11 of 13 people found the following review helpful
on December 16, 2003
Orgazmo will never win any awards. It will never teach you anything meaningful about the world or life or mankind's eternal struggle to achieve greatness. It is crude, intolerant and years from now it is definitely not a movie you'll want to share with your kids (at least not while they're young). And yet, it is without a doubt one of the funniest movies I have ever seen.
A movie of decidely more than its constituent parts, Orgazmo is pure comic genius in the inimitable (if critically under-rated) Parker-Stone style. Irreverant is too easy a term to describe it, as it implies a playful distance or better-than-thou attitude with regards to their subject. Anyone who has seen interviews with the terrible twosome will know by now that they aren't just playing at low-brow humor, they're really just pleasantly low-brow (and they would be the first to admit it). And that is a subtle, but meaningful, difference that shows in how they approach their work. The key to both their humor and their appeal is not to be found in insightful wit, catchy phrasing or even a unique perspective (although you will find a surprising amount of all of these things in their work), their secret can be found in dirty, poorly lit apartments and basements the world over. They're just two normal guys. Two normal guys who happen to be really, really funny. They talk like us, they think like us, and you get the feeling from watching movies like Orgazmo or Basketball or Cannibal: The Musical that if they just showed up one night in your own dirty, poorly lit living room and snagged a beer or two, they would fit right in. You'll recognize them immediately as people you know, but still be amazed at how funny that voice is when played out with reckless abandon and no pride or misplaced ego, on screen. Parker and Stone aren't stupid, quite the opposite you'll find, but they aren't afraid to do or say anything (really...anything) for a laugh and that is honestly refreshing. And really, if you can't laugh at Mormon pornstars, G-Fresh - a thugged out old Japanese guy (one of the highlights of the whole movie), Chasey Lain in a lobster costume or a tiny man in super-hero tights doing "hamster style" kung-fu with a dildo strapped to his head, you're trying way too hard to be intellectual. Come at it with an open mind and I promise you, you will find one of comedy's all-time under-appreciated gems.

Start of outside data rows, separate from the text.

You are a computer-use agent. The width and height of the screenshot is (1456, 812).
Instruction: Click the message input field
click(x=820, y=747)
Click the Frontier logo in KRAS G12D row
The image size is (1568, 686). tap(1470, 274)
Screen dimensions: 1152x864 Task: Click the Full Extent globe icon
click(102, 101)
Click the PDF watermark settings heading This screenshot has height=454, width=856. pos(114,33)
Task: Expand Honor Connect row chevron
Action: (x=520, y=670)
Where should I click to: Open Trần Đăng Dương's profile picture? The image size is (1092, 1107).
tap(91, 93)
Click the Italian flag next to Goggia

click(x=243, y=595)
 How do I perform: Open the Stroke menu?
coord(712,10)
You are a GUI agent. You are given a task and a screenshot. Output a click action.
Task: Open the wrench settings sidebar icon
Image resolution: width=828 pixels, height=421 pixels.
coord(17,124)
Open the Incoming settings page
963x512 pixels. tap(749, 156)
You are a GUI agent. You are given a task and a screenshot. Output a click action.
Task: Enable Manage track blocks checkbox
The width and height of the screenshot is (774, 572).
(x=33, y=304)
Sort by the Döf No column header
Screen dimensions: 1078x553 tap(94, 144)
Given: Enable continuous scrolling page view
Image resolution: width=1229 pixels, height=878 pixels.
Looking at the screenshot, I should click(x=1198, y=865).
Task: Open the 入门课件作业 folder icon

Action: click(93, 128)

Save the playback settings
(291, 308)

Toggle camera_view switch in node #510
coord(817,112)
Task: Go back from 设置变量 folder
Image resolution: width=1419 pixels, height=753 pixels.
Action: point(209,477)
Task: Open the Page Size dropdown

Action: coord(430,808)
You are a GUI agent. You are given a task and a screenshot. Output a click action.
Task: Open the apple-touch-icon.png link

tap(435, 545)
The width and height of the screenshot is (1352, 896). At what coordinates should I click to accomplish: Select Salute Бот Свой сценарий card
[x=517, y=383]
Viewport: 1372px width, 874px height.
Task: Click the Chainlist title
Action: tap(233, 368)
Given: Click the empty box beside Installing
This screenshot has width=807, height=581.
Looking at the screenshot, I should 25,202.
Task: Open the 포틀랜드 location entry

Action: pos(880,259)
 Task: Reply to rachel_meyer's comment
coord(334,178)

11 of 13 people found the following review helpful
on March 10, 2005
I love South Park, so naturally I wanted to check this out. I loved it!! Anyone who takes this movie seriously completely misses the whole idea. To sit and criticize how they depict Mormons or how they depict the Porn business just has no sense of humor. LIGHTEN UP PEOPLE! It's a great movie to watch if you just want a good laugh after a bad day, or have a bunch of friends over. One of the many things that is so great about Trey Parker and Matt Stone is their ridiculous humor and their complete disregard for the censors. If anyone has seen South Park, be it one episode in passing or a faithful fan, you know that their work ALWAYS pushes just a little past that line. So, in summation, this is the movie for anyone who loves bad taste, stupid humor, and, of course, porn stars.